MATERIAL –
------

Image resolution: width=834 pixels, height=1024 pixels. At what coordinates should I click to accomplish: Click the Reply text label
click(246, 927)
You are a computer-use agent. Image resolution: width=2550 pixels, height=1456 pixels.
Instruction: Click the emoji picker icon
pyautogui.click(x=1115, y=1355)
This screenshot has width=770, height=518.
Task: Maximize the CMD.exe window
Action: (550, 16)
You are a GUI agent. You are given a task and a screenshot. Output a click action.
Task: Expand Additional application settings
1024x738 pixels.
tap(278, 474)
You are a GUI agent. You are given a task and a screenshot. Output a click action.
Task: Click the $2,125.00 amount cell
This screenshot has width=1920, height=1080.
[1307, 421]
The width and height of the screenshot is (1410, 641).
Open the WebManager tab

------

TASK TO CARRY OUT –
Find every line in the records above that contains the string "This", matching upper and lower case exactly, and copy each of those lines in full.

TASK RESULT –
This screenshot has width=770, height=518.
This screenshot has width=1920, height=1080.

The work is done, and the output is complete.